- Canadian retail sales were up 0.4% (m/m) in July, following a downwardly revised 0.1% decline in June (previously reported as 0%). The release came close to consensus expectations for a 0.6% increase.
- After stripping out price effects, the picture was subdued, with volumes effectively flat on the month.
- July saw sales increase in 6 of the 11 major categories. Autos provided a significant lift, with sales at motor vehicle and parts dealers up an impressive 1.5%, primarily driven by new vehicle sales (+2.4%). Sales at health and personal care stores (+2.6%) and food and beverage stores (+0.6%) were also strong. Meanwhile, lower sales at building material and gardening equipment stores (-3.2%), clothing stores (-2%), and general merchandise stores (-1%) provided some offset.
- Excluding the volatile autos and gasoline categories, sales were down 0.1%.

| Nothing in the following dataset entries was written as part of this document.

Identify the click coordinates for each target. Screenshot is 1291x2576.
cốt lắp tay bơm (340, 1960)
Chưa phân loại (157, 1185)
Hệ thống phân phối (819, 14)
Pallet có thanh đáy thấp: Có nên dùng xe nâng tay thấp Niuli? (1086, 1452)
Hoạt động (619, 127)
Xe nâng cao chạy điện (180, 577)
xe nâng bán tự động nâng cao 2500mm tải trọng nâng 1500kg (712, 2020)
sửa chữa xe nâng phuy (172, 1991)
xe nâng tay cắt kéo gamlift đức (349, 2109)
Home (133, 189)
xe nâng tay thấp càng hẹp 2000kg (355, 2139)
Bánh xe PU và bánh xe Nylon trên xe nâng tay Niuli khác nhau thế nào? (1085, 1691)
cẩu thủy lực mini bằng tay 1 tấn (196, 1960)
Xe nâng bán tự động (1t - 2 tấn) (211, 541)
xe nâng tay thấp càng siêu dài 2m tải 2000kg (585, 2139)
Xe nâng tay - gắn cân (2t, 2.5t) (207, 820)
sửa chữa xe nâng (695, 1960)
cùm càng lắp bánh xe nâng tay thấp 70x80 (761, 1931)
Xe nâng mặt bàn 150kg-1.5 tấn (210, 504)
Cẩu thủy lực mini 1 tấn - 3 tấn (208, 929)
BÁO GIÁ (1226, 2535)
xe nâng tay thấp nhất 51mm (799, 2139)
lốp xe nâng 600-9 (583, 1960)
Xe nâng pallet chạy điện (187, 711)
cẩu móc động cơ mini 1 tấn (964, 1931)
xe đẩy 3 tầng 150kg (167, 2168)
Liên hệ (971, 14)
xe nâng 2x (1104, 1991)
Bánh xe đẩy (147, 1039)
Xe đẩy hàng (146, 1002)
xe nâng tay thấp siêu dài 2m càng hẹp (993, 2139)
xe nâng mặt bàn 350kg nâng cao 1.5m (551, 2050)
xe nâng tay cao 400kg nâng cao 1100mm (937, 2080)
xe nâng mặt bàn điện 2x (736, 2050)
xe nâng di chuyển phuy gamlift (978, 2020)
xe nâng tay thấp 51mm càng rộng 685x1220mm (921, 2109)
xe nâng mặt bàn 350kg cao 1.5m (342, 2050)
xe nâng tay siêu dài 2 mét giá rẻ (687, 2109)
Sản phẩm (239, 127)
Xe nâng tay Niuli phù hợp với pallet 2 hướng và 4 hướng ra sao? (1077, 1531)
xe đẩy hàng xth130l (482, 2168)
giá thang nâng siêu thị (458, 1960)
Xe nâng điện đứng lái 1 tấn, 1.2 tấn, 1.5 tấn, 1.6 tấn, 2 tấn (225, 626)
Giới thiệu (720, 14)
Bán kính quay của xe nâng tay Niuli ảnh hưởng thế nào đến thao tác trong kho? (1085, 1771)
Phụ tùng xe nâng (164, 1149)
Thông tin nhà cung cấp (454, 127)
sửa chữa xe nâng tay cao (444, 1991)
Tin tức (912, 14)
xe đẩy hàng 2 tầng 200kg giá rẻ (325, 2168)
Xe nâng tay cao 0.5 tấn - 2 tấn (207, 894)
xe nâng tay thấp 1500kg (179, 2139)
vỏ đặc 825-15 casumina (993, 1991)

- Regionally, 6 of the 10 provinces saw retail sales increase in July. Leading the way were Ontario (+1.2%) and the Prairies (Alberta at +0.7%, Saskatchewan at +0.9%, and Manitoba at +0.6%). Sales were weak in Quebec (-0.4%) and British Columbia (-0.8%).
Key Implications
- The decent uptick in July’s retail sales masks weaker details in the report – notably the flat volumes print and the subdued performance seen in core retail sales (excluding autos and gasoline stations). The release leaves our Q3 GDP unchanged tracking at 1.1% (annualized). Overall, Canadian retail sales (especially volumes) have continued to move sideways for more than a year now, and July’s report doesn’t change that narrative much.
- As noted in our latest Quarterly Economic Forecast, a divergence remains between household spending on the one hand, and healthy labour markets and incomes on the other. The recent uptick in Canadian housing markets and declining borrowing rates may provide a modest lift to spending on housing-related items (furniture, home and building material equipment) and durables going forward. But, elevated household debt levels and high debt-services ratios (see commentary) will act as a moderating influence. We don’t expect too notable an acceleration in consumer spending.